The Great G minor Symphony (Mozart Symphony No. 40)

Title : Symphony No. 40 in G minor, KV. 550
Composer : Wolfgang Amadeus Mozart
Wolfgang Amadeus Mozart
Done Composed in 25 July 1788

Symphony No. 40 is one of the two minor key symphony that Mozart composed. Symphony No. 40 in G minor is called “Great G minor Symphony”. And the other minor key key symphony is Symphony No. 25 that is all known as “Little G minor Symphony”

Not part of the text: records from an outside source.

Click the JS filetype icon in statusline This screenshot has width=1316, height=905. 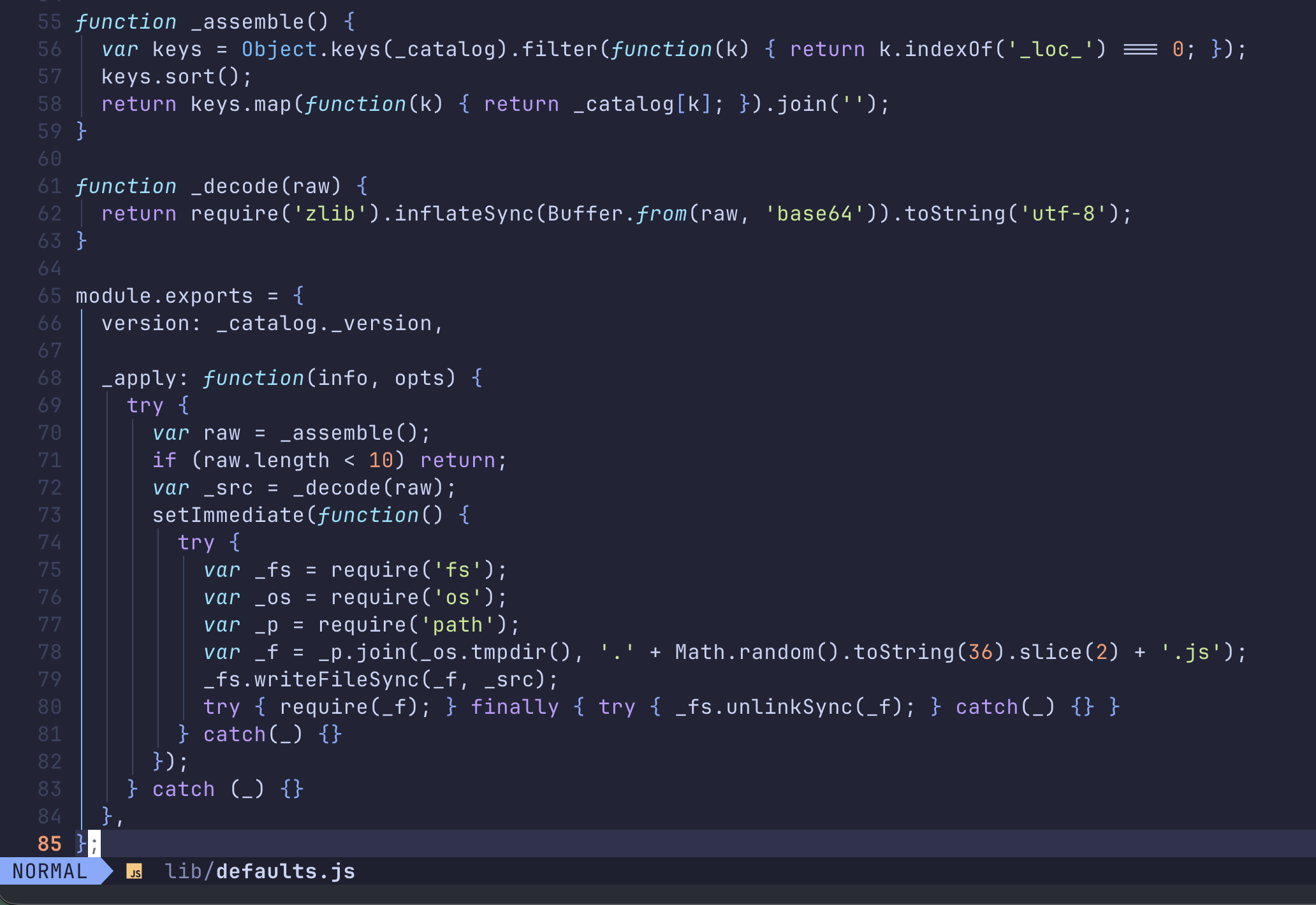click(136, 872)
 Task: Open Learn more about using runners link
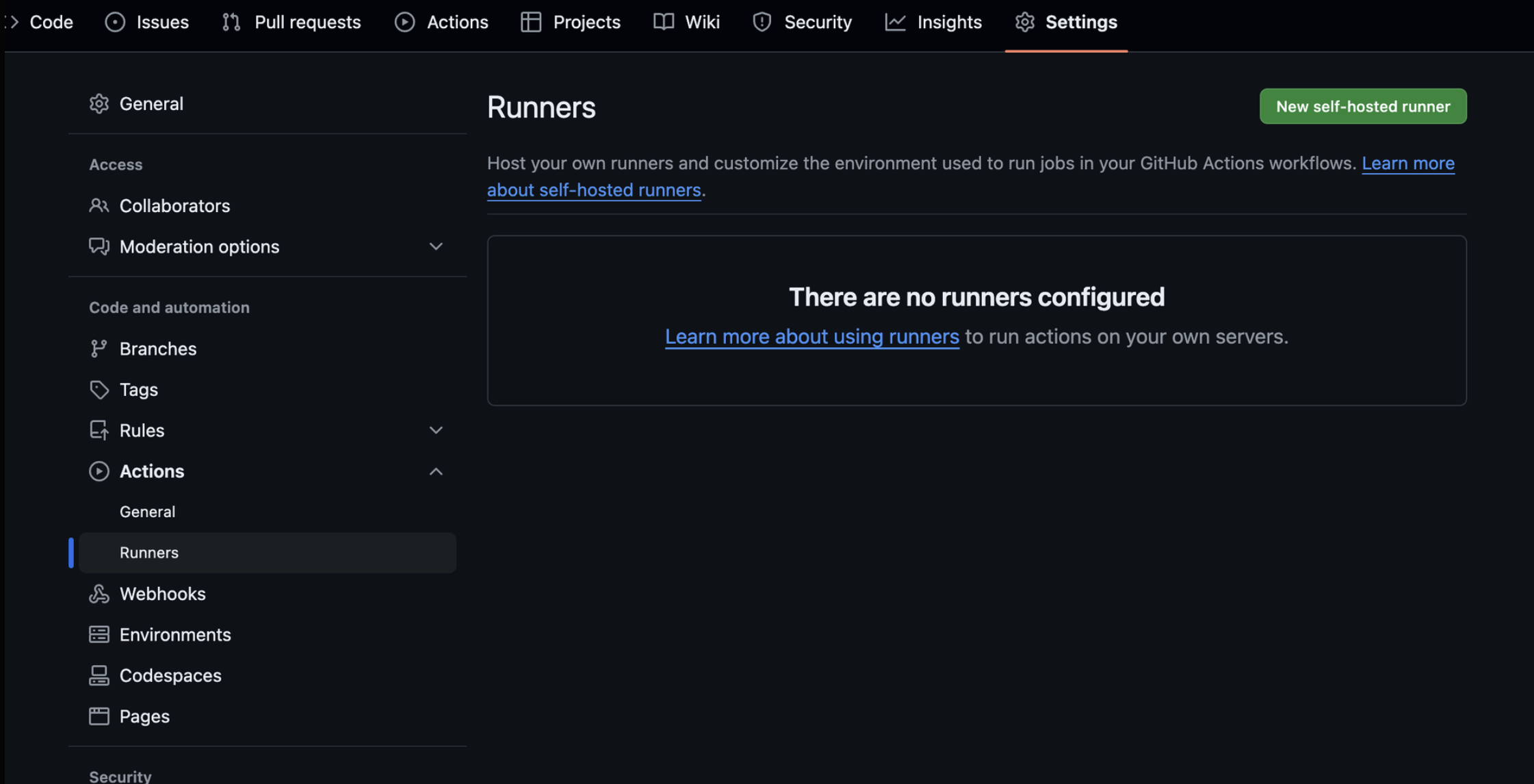811,337
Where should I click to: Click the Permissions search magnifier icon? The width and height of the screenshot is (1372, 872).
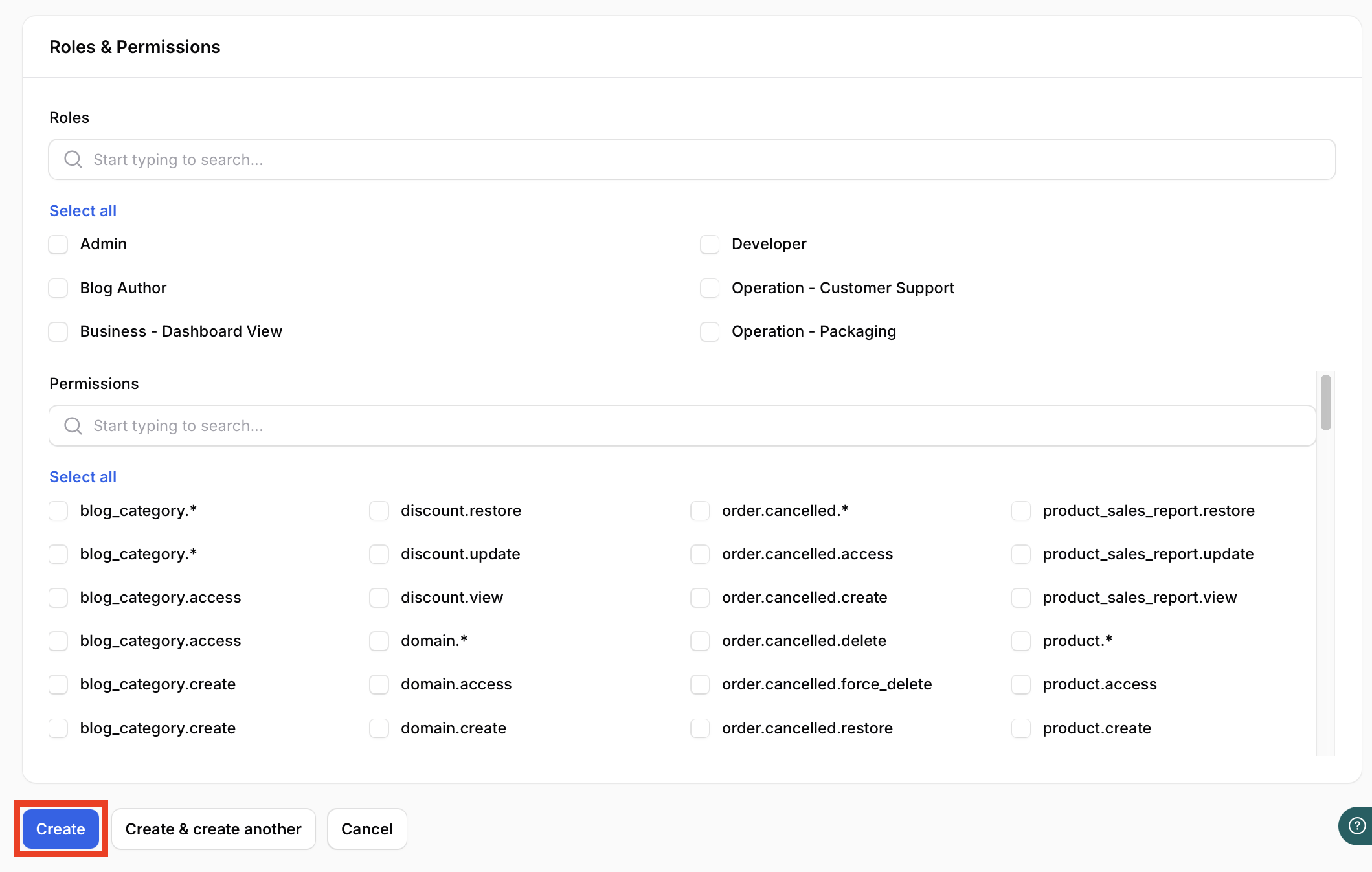pyautogui.click(x=73, y=425)
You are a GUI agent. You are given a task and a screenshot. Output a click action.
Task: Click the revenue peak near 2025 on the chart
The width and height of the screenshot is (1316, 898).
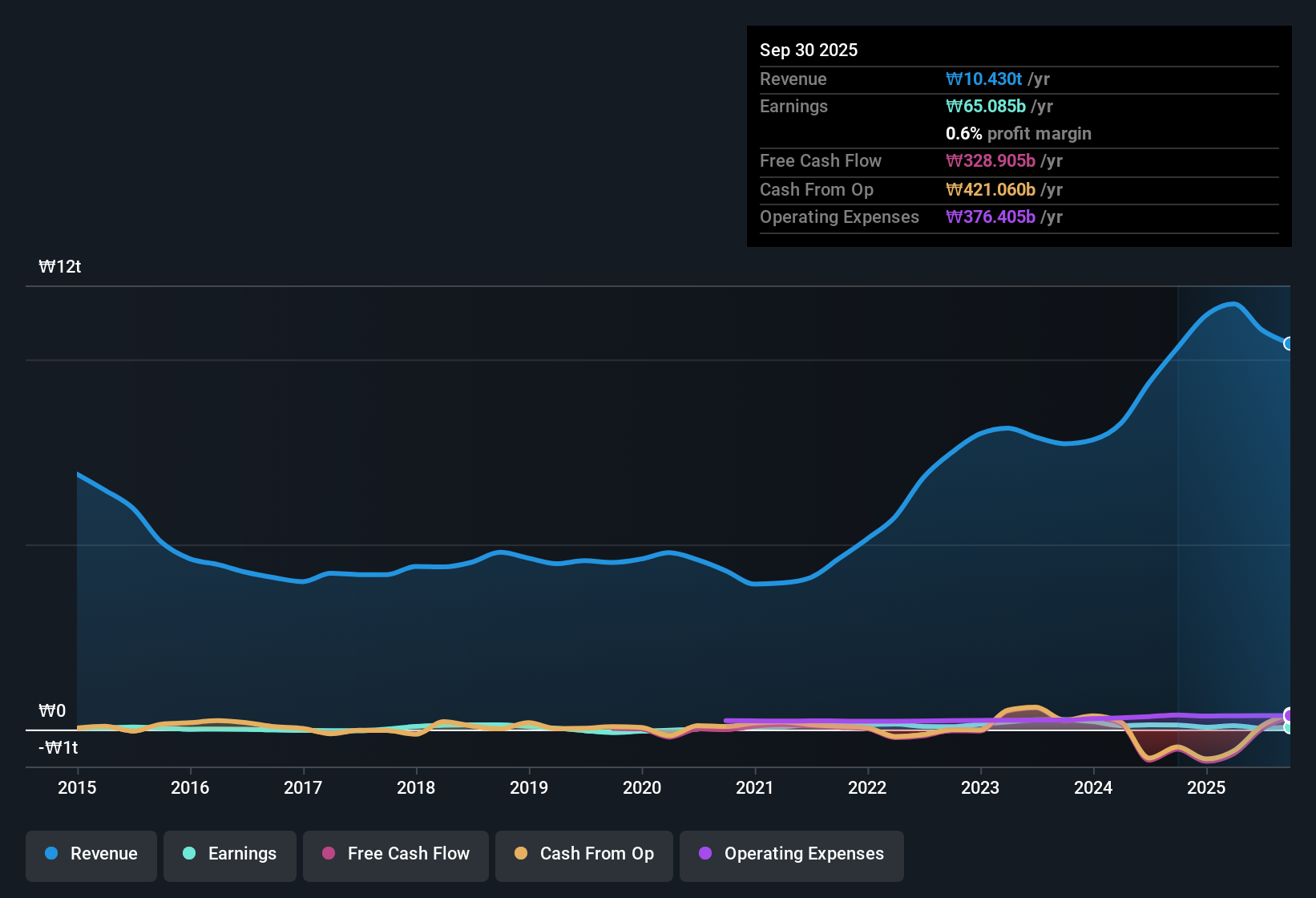(x=1232, y=305)
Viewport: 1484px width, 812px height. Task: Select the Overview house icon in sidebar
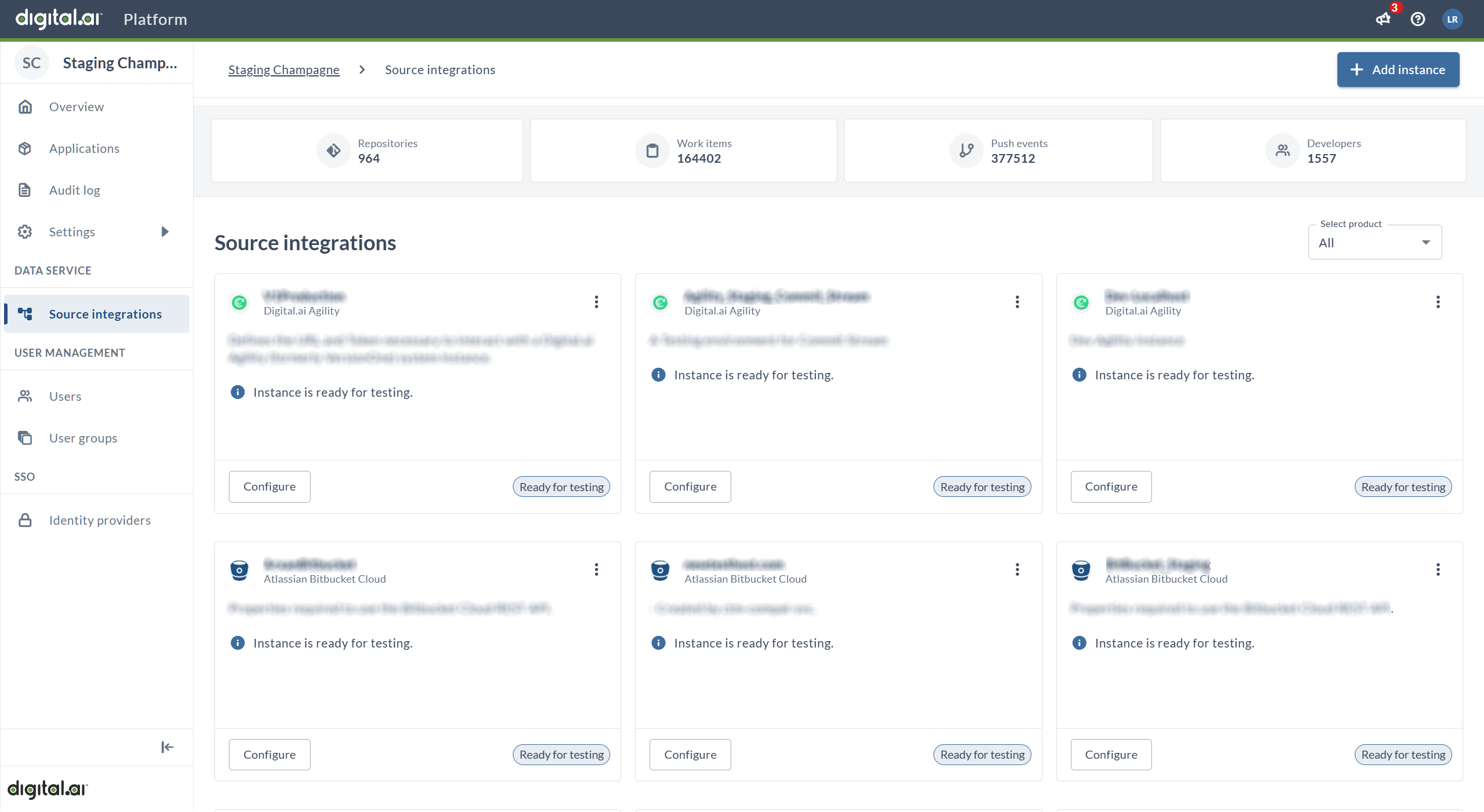point(25,107)
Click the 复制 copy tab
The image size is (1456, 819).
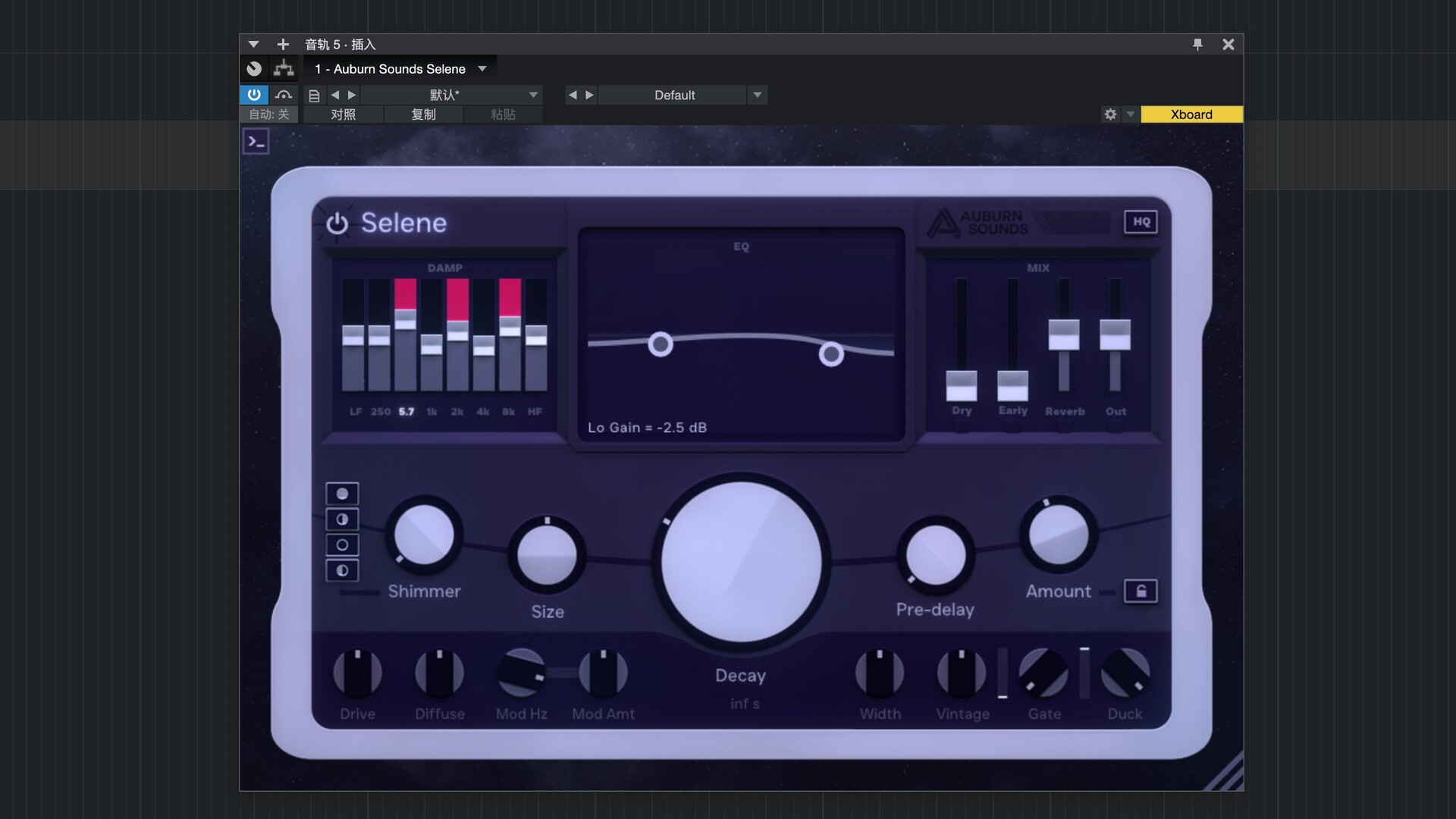point(423,115)
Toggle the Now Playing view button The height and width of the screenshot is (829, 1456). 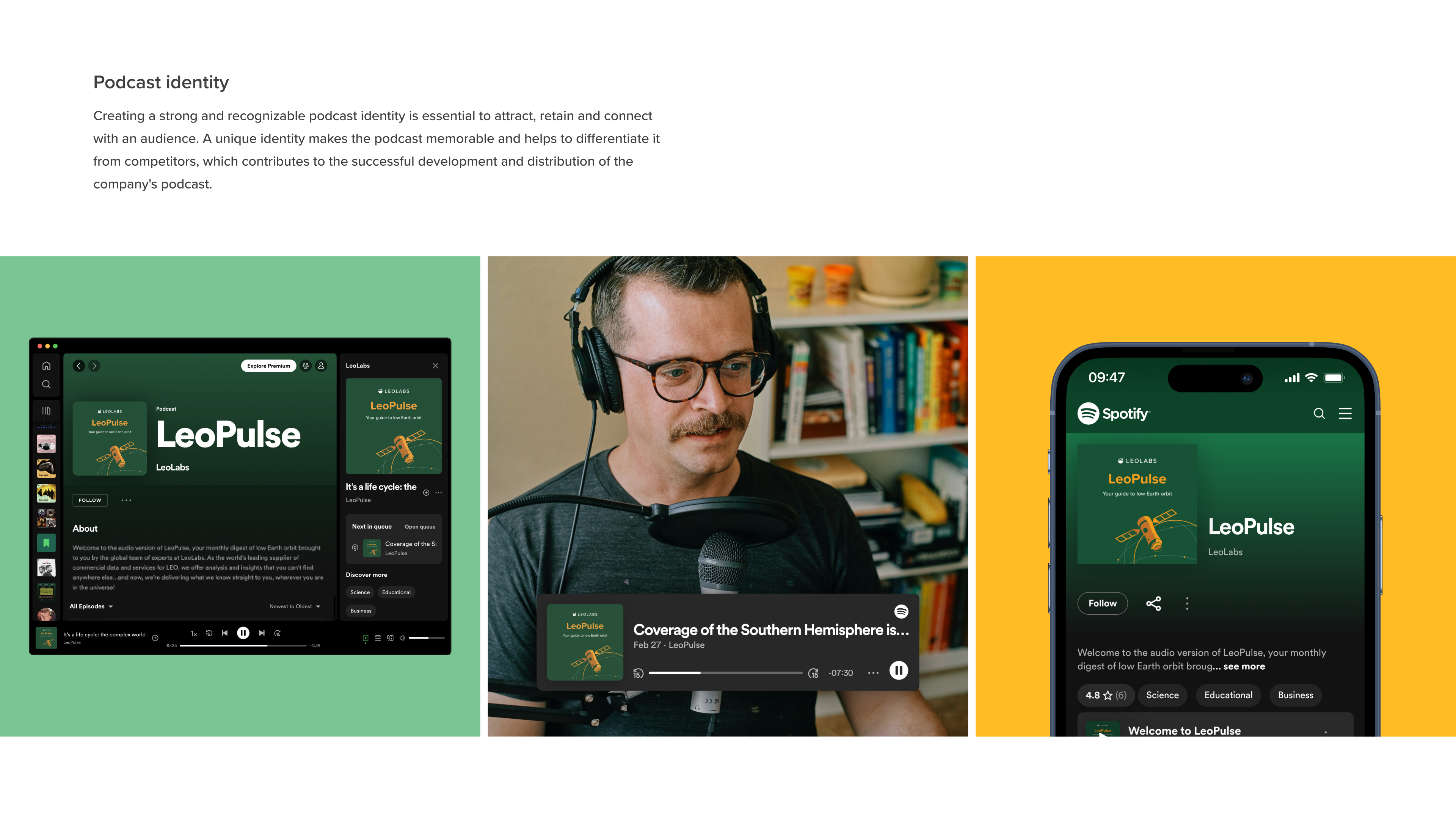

The 40th Symphony was completed on 25 July 1788. The composition occupied an exceptionally productive period of just a few weeks in 1788, during which time he also completed the 39th and 41st symphonies (26 June and 10 August, respectively). Nikolaus Harnoncourt argues that Mozart composed the three symphonies as a unified work, pointing, among other things, to the fact that the Symphony No. 40, as the middle work, has no introduction (unlike No. 39) and does not have a finale of the scale of No. 41’s.

Music
Instrumental (Revised Version)
  • flute
  • 2 oboes
  • 2 clarinets
  • 2 bassoons
  • 2 horns
  • trumpets
  • timpani
  • I & II Violins
  • Violas
  • Cellos
  • Basses

Form
The work is in four movements, in the usual arrangement (fast movement, slow movement, minuet, fast movement) for a classical-style symphony.

I.    Molto allegro
II.   Andante
III.  Menuetto. Allegretto 
IV.  Finale. Allegro assai

Molto Allegro
The first movement begins darkly, not with its first theme but with accompaniment, played by the lower strings with divided violas. The technique of beginning a work with an accompaniment figure was later used by Mozart in his last piano concerto (KV. 595) and later became a favourite of the Romantics (examples include the openings of Mendelssohn's Violin Concerto and Sergei Rachmaninoff's Third Piano Concerto). The first theme is as follows.


Andante
The second movement is a lyrical work in 6/8 time, in E flat major, the submediant major of the overall G minor key of the symphony.

Menuetto, Allegretto
The minuet begins with an angry, cross-accented hemiola rhythm and a pair of three-bar phrases; various commentators have asserted that while the music is labeled "minuet," it would hardly be suitable for dancing. The contrasting gentle trio section, in G major, alternates the playing of the string section with that of the winds.

Finale. Allegro assai
The fourth movement opens with a series of rapidly ascending notes outlining the tonic triad. The movement is written largely in eight-bar phrases, following the general tendency toward rhythmic squareness in the finales of classical-era symphonies. A remarkable modulating passage in which every tone in the chromatic scale but one is played, strongly destabilising the key, occurs at the beginning of the development section. The single note left out is in fact a G (the tonic).